| GIVEN TASK |
Gather every line below that contains the string "agent" and copy each one in full. Case counts.

| DATA TO PROCESS |
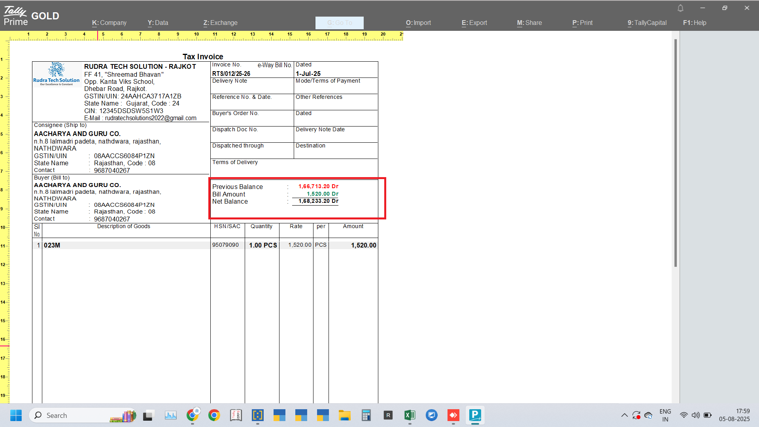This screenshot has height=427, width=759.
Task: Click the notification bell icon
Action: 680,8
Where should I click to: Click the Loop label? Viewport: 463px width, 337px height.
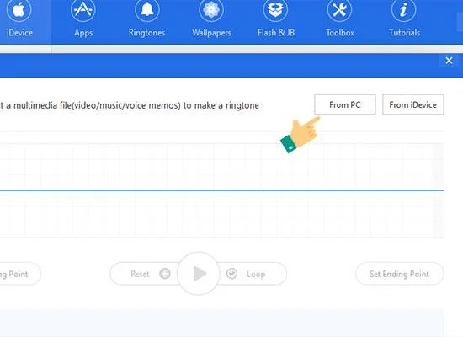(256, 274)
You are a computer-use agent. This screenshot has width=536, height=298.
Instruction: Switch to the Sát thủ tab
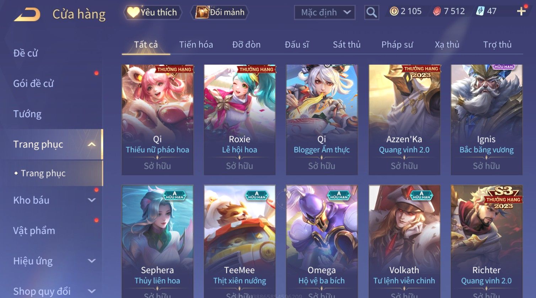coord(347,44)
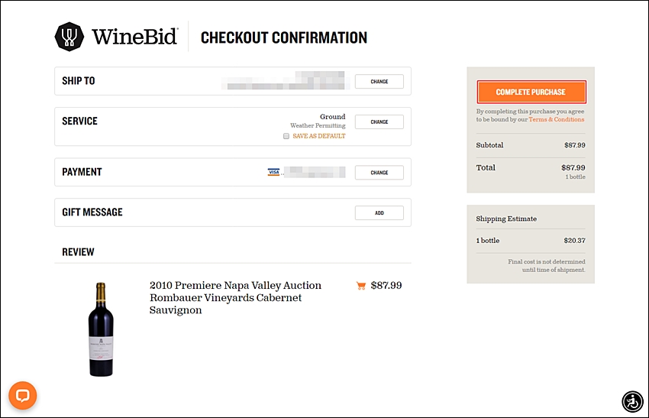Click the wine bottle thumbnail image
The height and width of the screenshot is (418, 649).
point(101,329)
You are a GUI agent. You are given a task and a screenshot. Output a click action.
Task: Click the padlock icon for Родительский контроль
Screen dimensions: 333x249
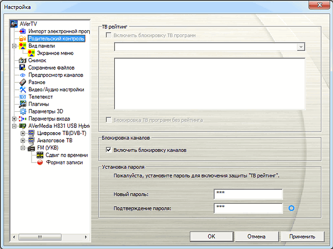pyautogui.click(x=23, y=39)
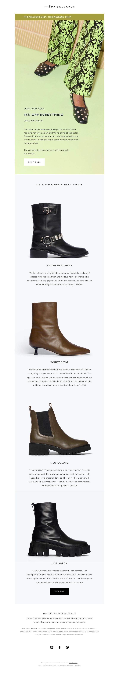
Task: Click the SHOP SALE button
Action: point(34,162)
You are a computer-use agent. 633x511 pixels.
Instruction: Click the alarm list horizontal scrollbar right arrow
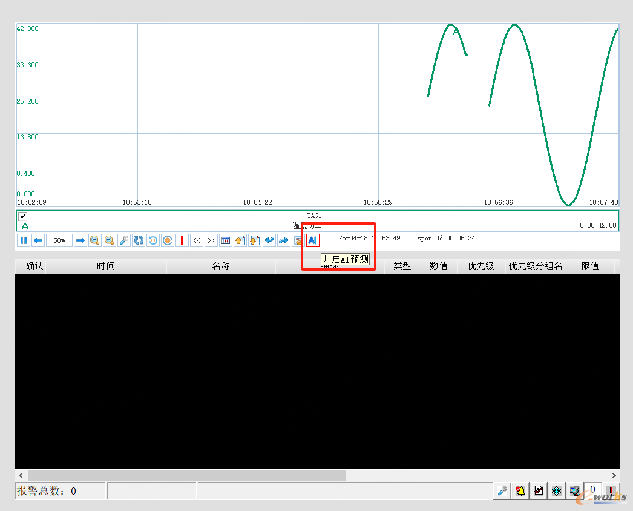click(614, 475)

* * *

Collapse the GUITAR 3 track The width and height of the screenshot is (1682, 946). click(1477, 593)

| EXERCISE SOLUTION |
You are a computer-use agent. This screenshot has width=536, height=298.
You are a GUI agent. You are given a task and a screenshot. Output a click action.
You are a computer-use agent. 633x511 pixels.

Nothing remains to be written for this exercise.